This Help/FACTS provides an example of using Robot/REPLAY to capture and automate an interactive BPCS process. If you have any questions about using Robot/REPLAY to automate this, or other processes, call Help/Systems Technical Support at 952-933-0609.

Note: You can automate any process that can be typed at a terminal. Before you start the Robot/REPLAY learn process, practice using the application you want Robot/REPLAY to learn. By knowing how to navigate your application’s menu system, you avoid capturing unnecessary screens.

Security

  • The user profile that will run the object must be enrolled in Robot/REPLAY.
  • The user profile that runs Robot/REPLAY must be signed on to the iSeries (Power Systems, System i, AS/400) with *ALLOBJ authority.

Scheduling and Job Queues

You use Robot/SCHEDULE, the job scheduler, to schedule your Replay object to run. This allows you to automate many processes that used to require human intervention. However, when Robot/SCHEDULE submits a Replay object to batch, the Replay object waits in batch until all batch processes that it submits have finished (this is why you will see batch jobs waiting in the background on the system until all activity is finished). Therefore, we recommend submitting the Replay object to a multi-threaded job queue.

Example of Robot/REPLAY Learning an Interactive BPCS Job

  1. First, we start Robot/REPLAY by entering the command RBTRPYLIB/RPY on a command line.
  2. Press function key 6 to create a new Replay object.
  3. From the Replay Object Setup panel that appears, we tell Robot/REPLAY which command to execute first. In the example, we type go main to access the Main Menu. Then, tell Robot/REPLAY the specific device to run the object, or specify *ANY. Because we specified a device, we can also indicate whether Robot/REPLAY should use any device, or cancel if the device cannot be allocated. Then, we press Enter.

  4. On the Learn Replay Object panel, we change the default from 0 to 1 to allow jobs to be submitted during the Replay Learn session. Then, we press Enter to have Robot/REPLAY start learning.

  5. We are now in the Robot/REPLAY interactive learn session. On the Main Menu that appears, we enter the command go bpcs1 to tell Robot/REPLAY how to get to the initial BPCS menu and be signed in to the BPCS application. Then, we press Enter.

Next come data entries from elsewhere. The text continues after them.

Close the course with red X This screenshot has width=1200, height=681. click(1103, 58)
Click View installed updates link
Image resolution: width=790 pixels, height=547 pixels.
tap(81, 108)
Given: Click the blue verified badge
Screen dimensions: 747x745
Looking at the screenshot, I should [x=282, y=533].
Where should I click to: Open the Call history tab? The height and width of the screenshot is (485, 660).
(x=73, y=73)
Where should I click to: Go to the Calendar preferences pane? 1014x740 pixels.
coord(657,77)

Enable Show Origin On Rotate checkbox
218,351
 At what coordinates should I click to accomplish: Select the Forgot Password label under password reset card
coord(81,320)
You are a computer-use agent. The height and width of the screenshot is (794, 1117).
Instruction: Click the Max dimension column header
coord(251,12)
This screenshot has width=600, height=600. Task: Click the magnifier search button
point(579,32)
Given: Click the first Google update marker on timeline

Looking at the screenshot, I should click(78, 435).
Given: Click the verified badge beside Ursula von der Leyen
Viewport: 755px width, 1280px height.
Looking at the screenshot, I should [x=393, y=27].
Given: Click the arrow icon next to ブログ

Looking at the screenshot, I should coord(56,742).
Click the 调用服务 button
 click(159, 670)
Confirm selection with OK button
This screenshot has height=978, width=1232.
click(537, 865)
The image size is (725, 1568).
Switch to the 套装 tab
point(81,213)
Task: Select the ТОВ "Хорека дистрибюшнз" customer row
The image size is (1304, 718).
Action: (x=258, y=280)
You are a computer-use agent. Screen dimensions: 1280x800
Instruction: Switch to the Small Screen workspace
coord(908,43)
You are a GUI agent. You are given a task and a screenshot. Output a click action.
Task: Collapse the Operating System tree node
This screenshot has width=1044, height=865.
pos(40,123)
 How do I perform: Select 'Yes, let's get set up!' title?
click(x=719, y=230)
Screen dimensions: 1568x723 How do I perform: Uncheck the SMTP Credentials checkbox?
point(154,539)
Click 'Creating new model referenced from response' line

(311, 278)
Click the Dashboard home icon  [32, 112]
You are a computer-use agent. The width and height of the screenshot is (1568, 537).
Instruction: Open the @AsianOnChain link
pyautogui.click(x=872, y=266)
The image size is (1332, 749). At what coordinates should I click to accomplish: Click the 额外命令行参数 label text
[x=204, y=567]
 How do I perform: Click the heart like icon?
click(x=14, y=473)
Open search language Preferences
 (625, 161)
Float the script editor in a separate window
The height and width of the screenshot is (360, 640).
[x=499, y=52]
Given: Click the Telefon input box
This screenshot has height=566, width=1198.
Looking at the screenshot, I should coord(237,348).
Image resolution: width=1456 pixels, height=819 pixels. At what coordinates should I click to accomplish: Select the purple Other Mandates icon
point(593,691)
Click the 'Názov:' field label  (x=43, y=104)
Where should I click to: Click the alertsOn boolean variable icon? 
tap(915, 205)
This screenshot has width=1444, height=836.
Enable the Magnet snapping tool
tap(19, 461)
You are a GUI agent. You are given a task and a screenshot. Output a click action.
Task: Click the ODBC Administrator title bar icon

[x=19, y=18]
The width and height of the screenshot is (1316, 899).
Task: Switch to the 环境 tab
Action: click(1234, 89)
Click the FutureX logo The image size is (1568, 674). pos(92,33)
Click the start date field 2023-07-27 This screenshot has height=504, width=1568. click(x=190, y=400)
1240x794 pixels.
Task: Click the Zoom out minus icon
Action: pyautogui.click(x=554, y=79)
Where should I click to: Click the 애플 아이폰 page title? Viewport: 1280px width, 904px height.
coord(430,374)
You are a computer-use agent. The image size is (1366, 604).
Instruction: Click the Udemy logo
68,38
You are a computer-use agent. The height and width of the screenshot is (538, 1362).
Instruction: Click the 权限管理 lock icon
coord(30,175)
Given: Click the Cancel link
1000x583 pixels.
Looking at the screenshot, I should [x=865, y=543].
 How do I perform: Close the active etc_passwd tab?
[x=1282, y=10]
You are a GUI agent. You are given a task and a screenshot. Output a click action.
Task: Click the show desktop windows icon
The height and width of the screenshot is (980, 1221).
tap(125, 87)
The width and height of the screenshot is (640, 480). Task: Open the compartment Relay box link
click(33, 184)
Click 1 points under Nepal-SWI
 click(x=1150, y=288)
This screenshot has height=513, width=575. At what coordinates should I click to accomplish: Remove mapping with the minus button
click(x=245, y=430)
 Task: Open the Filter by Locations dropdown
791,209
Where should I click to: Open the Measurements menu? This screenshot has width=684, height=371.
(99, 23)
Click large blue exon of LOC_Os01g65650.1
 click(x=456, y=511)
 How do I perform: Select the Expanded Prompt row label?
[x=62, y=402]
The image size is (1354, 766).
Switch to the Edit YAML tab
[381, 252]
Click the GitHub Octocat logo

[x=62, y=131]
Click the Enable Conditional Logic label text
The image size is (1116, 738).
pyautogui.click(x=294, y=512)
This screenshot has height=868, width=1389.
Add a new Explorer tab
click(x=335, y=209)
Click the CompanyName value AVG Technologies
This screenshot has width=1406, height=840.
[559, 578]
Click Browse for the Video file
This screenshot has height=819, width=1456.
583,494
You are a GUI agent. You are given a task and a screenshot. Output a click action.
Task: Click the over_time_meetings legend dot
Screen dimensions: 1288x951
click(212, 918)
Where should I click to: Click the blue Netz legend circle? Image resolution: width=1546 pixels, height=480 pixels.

  6. On the BPCS Menu, we type 1 to access the BPCS test environment and press Enter.

  7. In the BPCS Test Environment, we type SYS to access the BPCS System Function module and press Enter.

  8. On the System Functions menu, we select option 23, System Reorgs menu, by typing 23 and pressing Enter.

  9. On the System Functions menu, we select option 2, Reset On Order, Allocated (to run job INV971), by typing 2 and pressing Enter.

  10. On the Test Environment panel, we press Enter to run the INV971 job. When the job has finished, we press function key 3 to exit the BPCS menus.

  11. When we return to the Main Menu, we type signoff *list to end the Replay session. Robot/REPLAY has learned how to run BPCS job INV971. Now we can schedule and run this interactive job automatically.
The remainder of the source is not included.